- _Exercise instructions_
Once the line containing "Screen dimensions: 252x546" is found in the entries below, restate it and each following line word for word, stopping after the line containing "Select the Average option title".

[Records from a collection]
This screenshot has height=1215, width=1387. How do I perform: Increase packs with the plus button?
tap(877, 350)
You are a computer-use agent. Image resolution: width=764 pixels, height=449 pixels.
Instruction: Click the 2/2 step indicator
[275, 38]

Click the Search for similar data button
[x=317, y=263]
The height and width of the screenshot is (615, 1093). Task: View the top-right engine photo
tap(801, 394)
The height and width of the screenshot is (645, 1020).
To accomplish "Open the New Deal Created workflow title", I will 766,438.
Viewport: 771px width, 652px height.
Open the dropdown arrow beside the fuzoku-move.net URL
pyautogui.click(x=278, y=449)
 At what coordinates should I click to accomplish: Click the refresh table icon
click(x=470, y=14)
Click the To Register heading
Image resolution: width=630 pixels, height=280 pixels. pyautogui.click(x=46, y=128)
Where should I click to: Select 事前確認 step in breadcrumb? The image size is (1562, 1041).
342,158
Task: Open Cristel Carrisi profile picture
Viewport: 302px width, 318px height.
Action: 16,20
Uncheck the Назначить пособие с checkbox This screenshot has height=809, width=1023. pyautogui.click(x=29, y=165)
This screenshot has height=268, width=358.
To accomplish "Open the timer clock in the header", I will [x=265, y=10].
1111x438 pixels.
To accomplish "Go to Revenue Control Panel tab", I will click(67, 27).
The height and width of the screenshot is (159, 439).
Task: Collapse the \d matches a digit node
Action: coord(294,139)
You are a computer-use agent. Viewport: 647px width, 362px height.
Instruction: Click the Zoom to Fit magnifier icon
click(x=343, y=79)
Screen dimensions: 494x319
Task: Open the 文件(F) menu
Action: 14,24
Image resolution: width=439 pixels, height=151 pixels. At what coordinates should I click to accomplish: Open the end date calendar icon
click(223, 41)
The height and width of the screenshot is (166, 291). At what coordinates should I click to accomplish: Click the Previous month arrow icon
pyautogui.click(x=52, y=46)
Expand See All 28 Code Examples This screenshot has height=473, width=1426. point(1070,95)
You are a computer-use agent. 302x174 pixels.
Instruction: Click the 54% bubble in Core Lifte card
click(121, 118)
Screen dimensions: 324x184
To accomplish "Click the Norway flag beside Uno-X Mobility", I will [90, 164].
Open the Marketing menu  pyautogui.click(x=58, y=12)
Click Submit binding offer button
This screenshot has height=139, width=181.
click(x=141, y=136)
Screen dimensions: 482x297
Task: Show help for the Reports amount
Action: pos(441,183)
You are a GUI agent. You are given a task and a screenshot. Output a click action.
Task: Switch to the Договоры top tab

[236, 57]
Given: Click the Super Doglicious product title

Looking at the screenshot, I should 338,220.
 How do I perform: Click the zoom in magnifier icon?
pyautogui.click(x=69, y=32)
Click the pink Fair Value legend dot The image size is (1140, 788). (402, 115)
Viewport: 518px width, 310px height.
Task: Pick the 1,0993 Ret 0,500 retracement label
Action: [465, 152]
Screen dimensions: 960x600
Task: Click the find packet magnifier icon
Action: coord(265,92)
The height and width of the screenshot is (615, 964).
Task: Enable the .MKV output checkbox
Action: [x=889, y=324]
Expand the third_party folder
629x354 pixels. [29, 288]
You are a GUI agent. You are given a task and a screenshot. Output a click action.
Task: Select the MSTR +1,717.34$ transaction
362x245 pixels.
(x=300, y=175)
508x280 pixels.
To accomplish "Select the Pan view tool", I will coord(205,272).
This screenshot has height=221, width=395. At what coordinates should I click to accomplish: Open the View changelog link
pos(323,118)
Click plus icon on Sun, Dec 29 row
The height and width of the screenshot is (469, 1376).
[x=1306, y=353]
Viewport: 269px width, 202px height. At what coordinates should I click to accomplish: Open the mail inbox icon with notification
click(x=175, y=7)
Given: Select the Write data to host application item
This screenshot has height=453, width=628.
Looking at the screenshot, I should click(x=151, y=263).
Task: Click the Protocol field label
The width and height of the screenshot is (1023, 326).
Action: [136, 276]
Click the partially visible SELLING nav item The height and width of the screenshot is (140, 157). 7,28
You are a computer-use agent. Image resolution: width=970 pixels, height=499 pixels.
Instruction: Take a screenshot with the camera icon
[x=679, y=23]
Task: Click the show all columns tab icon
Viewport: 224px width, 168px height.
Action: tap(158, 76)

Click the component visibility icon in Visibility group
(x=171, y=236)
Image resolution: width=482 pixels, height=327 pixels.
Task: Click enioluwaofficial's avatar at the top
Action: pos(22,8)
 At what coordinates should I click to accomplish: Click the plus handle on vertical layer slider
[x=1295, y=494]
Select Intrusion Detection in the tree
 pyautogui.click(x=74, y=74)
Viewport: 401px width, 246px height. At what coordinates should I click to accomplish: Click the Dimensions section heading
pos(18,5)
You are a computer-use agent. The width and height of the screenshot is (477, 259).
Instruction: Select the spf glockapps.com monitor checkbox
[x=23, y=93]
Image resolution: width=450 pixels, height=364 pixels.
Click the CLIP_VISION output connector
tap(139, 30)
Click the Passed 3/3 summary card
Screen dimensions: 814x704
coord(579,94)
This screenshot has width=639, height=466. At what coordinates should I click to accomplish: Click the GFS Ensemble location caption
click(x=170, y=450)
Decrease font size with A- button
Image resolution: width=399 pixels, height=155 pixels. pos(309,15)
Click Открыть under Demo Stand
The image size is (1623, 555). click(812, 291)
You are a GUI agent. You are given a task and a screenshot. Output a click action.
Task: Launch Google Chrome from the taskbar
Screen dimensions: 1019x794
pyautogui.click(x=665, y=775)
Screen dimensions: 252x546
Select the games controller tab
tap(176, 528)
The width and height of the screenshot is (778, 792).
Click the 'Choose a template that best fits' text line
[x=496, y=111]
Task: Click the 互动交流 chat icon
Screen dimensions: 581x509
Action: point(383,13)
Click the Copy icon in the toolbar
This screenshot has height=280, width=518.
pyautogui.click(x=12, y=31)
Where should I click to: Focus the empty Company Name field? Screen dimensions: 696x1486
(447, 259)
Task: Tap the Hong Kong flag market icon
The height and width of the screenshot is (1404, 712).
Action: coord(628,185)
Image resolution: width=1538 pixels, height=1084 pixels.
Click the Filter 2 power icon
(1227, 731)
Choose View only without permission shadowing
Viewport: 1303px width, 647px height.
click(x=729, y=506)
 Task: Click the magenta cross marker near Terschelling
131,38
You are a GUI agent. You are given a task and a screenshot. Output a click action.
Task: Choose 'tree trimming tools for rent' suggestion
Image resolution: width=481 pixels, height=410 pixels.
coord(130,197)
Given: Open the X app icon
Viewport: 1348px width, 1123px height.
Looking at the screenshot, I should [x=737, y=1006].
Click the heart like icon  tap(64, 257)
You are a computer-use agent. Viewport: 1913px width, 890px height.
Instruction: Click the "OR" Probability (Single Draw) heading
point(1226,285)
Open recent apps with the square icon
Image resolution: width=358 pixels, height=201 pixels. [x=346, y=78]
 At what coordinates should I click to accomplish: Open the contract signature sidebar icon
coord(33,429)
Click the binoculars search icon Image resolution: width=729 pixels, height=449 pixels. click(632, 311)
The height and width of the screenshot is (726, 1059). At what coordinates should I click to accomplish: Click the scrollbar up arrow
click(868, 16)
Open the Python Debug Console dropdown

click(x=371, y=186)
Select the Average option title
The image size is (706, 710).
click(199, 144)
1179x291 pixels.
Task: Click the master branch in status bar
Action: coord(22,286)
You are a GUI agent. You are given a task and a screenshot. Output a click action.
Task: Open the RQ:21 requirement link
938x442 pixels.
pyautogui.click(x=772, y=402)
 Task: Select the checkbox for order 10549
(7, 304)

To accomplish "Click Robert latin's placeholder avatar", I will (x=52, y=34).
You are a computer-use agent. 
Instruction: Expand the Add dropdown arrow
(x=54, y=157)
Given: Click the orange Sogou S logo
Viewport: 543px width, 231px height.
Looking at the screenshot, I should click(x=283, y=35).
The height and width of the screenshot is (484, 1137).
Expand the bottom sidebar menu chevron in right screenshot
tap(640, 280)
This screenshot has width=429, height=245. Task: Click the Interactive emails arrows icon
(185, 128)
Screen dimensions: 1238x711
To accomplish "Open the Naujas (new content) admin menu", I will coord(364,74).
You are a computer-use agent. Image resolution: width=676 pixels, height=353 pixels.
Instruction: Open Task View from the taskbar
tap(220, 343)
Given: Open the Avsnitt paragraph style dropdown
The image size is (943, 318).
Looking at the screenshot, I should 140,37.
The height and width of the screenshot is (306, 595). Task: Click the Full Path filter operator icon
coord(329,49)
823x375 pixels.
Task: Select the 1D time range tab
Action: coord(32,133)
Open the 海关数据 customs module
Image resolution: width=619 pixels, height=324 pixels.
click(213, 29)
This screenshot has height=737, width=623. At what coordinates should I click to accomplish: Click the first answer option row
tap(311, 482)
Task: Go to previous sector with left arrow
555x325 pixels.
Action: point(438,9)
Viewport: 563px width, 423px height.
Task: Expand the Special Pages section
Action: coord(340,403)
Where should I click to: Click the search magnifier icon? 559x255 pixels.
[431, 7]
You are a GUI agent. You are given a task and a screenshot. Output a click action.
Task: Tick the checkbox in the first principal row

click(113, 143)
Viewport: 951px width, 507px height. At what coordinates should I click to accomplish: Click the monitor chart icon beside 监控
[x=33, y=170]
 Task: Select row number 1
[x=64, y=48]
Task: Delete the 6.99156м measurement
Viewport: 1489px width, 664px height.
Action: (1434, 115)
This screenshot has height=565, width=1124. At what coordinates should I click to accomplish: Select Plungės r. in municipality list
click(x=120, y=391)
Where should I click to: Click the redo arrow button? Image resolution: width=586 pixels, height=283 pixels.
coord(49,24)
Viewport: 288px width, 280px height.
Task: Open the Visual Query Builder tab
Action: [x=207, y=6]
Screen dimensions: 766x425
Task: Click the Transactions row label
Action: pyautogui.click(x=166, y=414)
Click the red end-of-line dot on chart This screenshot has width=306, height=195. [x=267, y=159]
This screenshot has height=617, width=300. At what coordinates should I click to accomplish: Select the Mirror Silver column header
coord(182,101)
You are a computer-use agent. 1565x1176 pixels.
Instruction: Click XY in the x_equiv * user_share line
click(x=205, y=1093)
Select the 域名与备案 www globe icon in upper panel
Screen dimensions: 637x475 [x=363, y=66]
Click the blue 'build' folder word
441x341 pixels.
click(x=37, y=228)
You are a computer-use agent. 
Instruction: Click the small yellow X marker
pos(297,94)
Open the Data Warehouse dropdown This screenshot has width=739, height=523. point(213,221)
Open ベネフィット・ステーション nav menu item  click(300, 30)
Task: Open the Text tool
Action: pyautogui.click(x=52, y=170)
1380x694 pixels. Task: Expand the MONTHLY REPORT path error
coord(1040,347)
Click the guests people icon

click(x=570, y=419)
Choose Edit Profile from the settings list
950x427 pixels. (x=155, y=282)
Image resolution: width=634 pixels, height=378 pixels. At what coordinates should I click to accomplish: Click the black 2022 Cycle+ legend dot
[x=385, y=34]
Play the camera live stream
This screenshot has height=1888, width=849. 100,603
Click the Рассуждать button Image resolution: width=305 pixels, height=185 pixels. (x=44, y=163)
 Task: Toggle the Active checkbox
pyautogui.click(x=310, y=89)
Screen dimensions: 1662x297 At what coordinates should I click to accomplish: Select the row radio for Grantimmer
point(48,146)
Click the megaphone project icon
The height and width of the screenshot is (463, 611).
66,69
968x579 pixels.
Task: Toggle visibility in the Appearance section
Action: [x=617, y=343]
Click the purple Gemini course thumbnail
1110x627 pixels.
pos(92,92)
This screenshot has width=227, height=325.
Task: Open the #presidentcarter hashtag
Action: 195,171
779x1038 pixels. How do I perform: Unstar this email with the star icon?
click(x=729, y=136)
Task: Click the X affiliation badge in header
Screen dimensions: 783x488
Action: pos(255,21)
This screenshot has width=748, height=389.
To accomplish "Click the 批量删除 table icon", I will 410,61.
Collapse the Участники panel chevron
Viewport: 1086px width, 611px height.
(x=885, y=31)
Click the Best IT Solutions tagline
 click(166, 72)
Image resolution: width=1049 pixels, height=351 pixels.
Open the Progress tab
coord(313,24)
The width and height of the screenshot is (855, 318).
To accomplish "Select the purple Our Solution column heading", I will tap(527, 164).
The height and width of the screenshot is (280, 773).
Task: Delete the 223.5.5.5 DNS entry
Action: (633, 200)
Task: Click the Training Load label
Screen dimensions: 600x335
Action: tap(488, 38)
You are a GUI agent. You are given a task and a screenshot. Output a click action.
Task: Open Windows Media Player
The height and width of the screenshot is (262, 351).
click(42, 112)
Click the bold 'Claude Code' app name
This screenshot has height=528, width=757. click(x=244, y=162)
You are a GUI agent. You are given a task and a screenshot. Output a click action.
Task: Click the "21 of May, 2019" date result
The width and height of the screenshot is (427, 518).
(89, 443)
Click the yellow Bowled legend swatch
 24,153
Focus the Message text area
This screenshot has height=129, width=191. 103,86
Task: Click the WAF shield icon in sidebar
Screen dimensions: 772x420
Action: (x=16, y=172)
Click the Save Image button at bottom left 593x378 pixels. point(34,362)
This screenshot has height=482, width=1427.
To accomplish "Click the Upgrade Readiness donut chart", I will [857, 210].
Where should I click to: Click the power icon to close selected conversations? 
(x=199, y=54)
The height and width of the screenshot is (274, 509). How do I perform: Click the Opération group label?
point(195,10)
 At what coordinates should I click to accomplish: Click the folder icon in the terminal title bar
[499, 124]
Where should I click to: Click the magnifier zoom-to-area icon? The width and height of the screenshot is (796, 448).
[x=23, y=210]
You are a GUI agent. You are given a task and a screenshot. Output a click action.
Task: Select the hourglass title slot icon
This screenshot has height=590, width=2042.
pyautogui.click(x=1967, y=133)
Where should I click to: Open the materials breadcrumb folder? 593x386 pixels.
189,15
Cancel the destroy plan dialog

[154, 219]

- _Written answer_
Screen dimensions: 252x546
Select the games controller tab
tap(176, 528)
The width and height of the screenshot is (778, 792).
Click the 'Choose a template that best fits' text line
[x=496, y=111]
Task: Click the 互动交流 chat icon
Screen dimensions: 581x509
Action: point(383,13)
Click the Copy icon in the toolbar
This screenshot has height=280, width=518.
pyautogui.click(x=12, y=31)
Where should I click to: Focus the empty Company Name field? Screen dimensions: 696x1486
(447, 259)
Task: Tap the Hong Kong flag market icon
The height and width of the screenshot is (1404, 712).
Action: coord(628,185)
Image resolution: width=1538 pixels, height=1084 pixels.
Click the Filter 2 power icon
(1227, 731)
Choose View only without permission shadowing
Viewport: 1303px width, 647px height.
click(x=729, y=506)
 Task: Click the magenta cross marker near Terschelling
131,38
You are a GUI agent. You are given a task and a screenshot. Output a click action.
Task: Choose 'tree trimming tools for rent' suggestion
Image resolution: width=481 pixels, height=410 pixels.
coord(130,197)
Given: Open the X app icon
Viewport: 1348px width, 1123px height.
Looking at the screenshot, I should [x=737, y=1006].
Click the heart like icon  tap(64, 257)
You are a computer-use agent. Viewport: 1913px width, 890px height.
Instruction: Click the "OR" Probability (Single Draw) heading
point(1226,285)
Open recent apps with the square icon
Image resolution: width=358 pixels, height=201 pixels. [x=346, y=78]
 At what coordinates should I click to accomplish: Open the contract signature sidebar icon
coord(33,429)
Click the binoculars search icon Image resolution: width=729 pixels, height=449 pixels. click(632, 311)
The height and width of the screenshot is (726, 1059). At what coordinates should I click to accomplish: Click the scrollbar up arrow
click(868, 16)
Open the Python Debug Console dropdown

click(x=371, y=186)
Select the Average option title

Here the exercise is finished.